[Items from a data source]
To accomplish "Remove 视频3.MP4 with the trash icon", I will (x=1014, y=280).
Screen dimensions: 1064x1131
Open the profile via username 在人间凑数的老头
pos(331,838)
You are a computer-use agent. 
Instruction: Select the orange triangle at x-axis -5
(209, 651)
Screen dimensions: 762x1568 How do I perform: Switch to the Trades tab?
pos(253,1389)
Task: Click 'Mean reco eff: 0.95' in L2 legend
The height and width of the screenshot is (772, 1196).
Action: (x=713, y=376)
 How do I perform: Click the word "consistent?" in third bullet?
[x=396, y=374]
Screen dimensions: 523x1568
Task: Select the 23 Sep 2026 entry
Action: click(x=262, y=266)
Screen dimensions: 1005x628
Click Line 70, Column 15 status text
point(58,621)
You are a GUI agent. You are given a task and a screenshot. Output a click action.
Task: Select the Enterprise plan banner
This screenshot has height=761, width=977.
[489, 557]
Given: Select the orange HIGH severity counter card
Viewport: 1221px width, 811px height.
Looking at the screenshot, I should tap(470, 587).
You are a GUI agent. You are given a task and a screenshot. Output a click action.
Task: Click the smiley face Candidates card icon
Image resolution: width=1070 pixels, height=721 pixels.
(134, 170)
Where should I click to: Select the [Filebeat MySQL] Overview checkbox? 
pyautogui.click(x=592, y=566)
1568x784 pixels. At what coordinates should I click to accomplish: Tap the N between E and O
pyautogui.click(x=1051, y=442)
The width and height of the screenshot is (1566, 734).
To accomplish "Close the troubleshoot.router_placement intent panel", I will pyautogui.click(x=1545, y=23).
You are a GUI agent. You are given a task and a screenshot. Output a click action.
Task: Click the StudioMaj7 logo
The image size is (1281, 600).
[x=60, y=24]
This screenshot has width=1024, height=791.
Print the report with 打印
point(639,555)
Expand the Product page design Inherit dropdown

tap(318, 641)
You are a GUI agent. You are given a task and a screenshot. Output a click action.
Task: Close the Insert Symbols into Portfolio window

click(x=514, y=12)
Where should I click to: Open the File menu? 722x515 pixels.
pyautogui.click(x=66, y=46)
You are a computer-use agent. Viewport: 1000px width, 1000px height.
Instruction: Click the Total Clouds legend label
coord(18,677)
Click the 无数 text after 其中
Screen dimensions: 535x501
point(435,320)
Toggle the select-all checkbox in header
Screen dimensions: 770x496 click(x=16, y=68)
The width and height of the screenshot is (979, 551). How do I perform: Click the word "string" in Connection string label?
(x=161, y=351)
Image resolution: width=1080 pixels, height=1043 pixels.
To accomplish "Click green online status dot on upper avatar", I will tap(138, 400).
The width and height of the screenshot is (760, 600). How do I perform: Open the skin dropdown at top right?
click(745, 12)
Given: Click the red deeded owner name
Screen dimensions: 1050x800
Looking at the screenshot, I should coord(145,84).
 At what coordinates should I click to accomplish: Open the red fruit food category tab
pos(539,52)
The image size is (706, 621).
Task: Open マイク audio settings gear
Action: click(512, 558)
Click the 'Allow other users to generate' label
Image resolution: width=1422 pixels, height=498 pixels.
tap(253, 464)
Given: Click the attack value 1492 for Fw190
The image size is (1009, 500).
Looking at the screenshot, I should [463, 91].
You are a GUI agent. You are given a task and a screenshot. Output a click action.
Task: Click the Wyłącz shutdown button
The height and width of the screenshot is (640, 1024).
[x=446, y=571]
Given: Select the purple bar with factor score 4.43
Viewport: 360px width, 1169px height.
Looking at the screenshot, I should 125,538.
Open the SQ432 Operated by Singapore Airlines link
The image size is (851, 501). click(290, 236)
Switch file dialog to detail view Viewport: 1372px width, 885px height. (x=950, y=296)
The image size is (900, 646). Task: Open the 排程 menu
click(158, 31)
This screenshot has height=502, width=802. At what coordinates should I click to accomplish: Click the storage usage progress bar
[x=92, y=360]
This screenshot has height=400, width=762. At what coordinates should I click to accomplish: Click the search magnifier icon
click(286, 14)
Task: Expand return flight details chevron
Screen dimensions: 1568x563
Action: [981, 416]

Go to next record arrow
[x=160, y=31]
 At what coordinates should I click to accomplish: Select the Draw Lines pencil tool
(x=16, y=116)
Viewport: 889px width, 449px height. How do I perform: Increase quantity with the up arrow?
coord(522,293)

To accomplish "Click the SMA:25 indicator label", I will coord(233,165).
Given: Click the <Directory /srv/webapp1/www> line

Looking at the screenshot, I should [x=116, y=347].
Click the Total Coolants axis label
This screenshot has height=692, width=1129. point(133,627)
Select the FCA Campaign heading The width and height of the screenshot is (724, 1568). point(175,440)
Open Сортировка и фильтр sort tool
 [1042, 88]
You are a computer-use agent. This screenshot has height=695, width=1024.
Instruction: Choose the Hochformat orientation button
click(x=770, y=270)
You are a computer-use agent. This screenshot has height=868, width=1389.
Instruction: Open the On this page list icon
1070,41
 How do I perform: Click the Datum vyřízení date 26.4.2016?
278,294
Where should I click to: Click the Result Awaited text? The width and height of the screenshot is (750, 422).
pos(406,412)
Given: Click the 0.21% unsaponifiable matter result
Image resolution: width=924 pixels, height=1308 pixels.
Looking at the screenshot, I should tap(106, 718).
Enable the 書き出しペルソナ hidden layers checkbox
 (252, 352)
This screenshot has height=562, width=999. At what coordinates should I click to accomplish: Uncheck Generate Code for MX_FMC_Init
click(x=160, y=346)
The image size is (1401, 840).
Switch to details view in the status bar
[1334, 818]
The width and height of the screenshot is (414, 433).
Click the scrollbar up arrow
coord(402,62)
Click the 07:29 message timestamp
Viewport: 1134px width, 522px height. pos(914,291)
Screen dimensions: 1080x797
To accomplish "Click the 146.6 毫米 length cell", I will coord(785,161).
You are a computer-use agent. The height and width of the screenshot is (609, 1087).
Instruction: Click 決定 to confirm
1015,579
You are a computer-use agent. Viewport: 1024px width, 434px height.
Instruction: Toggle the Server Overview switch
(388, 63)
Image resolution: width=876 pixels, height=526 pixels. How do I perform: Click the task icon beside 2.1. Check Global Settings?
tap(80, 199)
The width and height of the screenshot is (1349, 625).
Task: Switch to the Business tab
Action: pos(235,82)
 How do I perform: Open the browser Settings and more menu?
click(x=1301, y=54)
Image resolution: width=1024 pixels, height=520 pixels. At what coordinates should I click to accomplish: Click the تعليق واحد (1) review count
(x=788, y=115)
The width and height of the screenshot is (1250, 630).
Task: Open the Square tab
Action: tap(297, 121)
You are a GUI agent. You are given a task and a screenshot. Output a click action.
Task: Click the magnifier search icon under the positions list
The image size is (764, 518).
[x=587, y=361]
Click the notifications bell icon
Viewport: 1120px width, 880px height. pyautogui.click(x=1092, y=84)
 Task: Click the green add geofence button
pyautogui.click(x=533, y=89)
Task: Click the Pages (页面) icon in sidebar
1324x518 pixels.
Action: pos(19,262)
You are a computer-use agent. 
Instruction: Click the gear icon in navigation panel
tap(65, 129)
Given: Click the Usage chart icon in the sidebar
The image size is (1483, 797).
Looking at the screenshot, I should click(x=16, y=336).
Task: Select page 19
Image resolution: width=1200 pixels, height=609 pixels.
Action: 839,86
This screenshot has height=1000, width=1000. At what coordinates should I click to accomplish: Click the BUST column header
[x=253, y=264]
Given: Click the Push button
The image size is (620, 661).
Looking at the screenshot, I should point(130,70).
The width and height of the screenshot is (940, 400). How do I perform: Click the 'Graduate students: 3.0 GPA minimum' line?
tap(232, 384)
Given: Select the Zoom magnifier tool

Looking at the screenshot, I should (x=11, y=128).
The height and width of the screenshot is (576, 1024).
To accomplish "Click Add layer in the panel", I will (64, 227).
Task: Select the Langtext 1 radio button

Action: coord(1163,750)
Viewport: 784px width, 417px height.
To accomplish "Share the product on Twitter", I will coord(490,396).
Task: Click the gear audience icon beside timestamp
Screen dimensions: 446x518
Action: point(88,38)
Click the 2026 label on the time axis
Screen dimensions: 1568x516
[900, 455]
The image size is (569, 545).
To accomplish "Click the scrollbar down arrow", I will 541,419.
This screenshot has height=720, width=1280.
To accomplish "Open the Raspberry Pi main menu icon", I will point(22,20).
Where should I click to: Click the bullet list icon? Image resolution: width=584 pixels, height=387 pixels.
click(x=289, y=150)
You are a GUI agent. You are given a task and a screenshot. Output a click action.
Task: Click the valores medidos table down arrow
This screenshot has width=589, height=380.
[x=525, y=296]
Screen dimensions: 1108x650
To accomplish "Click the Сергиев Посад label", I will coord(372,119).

| Work task |
Start at the line with "The width and height of the screenshot is (940, 400).". Give that line and every line after it again, word for word, through the last line above.

| Answer section |
The width and height of the screenshot is (940, 400). How do I perform: Click the 'Graduate students: 3.0 GPA minimum' line?
tap(232, 384)
Given: Select the Zoom magnifier tool

Looking at the screenshot, I should (x=11, y=128).
The height and width of the screenshot is (576, 1024).
To accomplish "Click Add layer in the panel", I will (64, 227).
Task: Select the Langtext 1 radio button

Action: coord(1163,750)
Viewport: 784px width, 417px height.
To accomplish "Share the product on Twitter", I will coord(490,396).
Task: Click the gear audience icon beside timestamp
Screen dimensions: 446x518
Action: point(88,38)
Click the 2026 label on the time axis
Screen dimensions: 1568x516
[900, 455]
The image size is (569, 545).
To accomplish "Click the scrollbar down arrow", I will 541,419.
This screenshot has height=720, width=1280.
To accomplish "Open the Raspberry Pi main menu icon", I will point(22,20).
Where should I click to: Click the bullet list icon? Image resolution: width=584 pixels, height=387 pixels.
click(x=289, y=150)
You are a GUI agent. You are given a task and a screenshot. Output a click action.
Task: Click the valores medidos table down arrow
This screenshot has width=589, height=380.
[x=525, y=296]
Screen dimensions: 1108x650
To accomplish "Click the Сергиев Посад label", I will coord(372,119).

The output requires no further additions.